ENH: add support for nan-like null strings in string replace #26355

ngoldbaum · 2024-04-27T02:19:25Z

This fixes an issue similar to the one fixed by #26353.

In particular, right now np.strings.replace calls the count ufunc to get the number of replacements. This is necessary for fixed-width strings, but it turns out to make it impossible to support null strings in replace.

I went ahead and instead found the replacement counts inline in the ufunc loop. This lets me add support for nan-like null strings, which it turns out pandas needs.

I marked this one as a backport and issued it separately from the other PR because the ufuncs fixed by the other PR aren't going to be in numpy 2.0.

mhvk

Looks good modulo some nitpicks...

mhvk · 2024-04-28T13:17:52Z

numpy/_core/src/umath/stringdtype_ufuncs.cpp

+                        goto next_step;
+                    }
+                    else {
+                    npy_gil_error(PyExc_ValueError,


Indentation off

mhvk · 2024-04-28T13:18:27Z

numpy/_core/src/umath/stringdtype_ufuncs.cpp

+                    }
+                    else {
+                    npy_gil_error(PyExc_ValueError,
+                                  "Only nan-like null values are not supported "


Delete "Only"?

Thanks, fixed the double-negative and tweaked the wording. Hopefully the version I just pushed reads better.

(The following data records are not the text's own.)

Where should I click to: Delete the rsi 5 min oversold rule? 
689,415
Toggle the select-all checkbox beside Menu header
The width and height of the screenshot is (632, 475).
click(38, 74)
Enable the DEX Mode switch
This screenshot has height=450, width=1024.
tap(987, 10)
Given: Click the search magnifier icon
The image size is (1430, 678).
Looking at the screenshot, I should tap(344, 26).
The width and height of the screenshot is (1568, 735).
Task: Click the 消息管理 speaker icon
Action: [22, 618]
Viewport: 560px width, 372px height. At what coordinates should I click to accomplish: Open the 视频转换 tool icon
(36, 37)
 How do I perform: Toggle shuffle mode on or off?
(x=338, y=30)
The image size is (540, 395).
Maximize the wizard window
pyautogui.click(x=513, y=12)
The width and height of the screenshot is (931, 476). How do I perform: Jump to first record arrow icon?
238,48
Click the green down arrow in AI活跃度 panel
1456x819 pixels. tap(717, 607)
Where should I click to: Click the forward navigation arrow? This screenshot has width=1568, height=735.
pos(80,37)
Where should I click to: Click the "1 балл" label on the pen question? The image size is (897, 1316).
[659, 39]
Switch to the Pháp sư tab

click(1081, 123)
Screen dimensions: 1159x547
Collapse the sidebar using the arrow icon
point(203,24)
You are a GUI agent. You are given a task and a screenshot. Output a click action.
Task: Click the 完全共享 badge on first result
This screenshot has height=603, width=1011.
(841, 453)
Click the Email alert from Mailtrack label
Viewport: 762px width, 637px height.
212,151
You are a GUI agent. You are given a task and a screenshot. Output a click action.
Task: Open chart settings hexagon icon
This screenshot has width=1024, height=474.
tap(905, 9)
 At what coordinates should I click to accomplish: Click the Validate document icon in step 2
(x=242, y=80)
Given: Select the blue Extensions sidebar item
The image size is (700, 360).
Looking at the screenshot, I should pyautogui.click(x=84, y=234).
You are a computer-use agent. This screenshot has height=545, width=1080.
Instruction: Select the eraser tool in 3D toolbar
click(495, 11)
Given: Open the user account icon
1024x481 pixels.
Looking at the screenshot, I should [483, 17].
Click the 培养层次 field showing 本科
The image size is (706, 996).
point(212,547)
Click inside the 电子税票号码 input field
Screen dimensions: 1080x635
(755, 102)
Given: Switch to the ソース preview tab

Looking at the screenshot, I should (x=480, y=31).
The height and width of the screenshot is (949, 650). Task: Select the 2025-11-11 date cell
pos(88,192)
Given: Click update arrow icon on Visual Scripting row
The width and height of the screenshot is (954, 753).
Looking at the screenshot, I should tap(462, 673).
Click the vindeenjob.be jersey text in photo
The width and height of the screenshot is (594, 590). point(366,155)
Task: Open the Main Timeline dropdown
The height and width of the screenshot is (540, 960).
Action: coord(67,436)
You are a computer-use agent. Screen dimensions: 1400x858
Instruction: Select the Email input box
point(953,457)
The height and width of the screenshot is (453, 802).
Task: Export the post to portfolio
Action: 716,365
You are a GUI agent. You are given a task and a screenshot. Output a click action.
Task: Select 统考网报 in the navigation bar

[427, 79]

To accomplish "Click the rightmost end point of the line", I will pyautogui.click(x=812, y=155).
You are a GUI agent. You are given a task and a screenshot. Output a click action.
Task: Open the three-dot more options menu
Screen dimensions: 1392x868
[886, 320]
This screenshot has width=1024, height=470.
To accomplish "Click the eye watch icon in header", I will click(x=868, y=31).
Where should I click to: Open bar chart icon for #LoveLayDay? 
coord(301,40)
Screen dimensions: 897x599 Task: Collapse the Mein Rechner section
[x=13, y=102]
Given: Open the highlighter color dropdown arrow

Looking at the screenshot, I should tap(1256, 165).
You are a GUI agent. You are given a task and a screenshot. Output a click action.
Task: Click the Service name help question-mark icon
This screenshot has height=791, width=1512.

mhvk · 2024-04-28T13:20:24Z

numpy/_core/src/umath/stringdtype_ufuncs.cpp

-        Buffer<ENCODING::UTF8> buf2((char *)i2s.buf, i2s.size);
-        Buffer<ENCODING::UTF8> buf3((char *)i3s.buf, i3s.size);
-        Buffer<ENCODING::UTF8> outbuf(new_buf, max_size);
+        {


Why the new indentation? It already is in the loop.

(And it makes reviewing harder...)

It's because of the new use of goto next_step, I need to define a new lexical scope or define a bunch of variables at the top of the for loop that are only used at the bottom of it, otherwise the compiler complains about jumping over variable declarations.

I'd probably have gone for top of the for-loop myself, but no big deal...

While I don't hate the while (N--) loop in general, I do think a goto for loop control flow isn't nice and I much prefer a long for instead.
But this file has this pattern in a few places right now so it doesn't matter since the other places use this pattern also.

mhvk · 2024-04-28T13:22:22Z

numpy/_core/src/umath/stringdtype_ufuncs.cpp


-        PyMem_RawFree(new_buf);
+            npy_int64 found_count = string_count<ENCODING::UTF8>(buf1, buf2, start, end);


I'd just hard code buf1, buf2, 0, NPY_MAX_INT64 - that seems clearer than defining variables that are only used here.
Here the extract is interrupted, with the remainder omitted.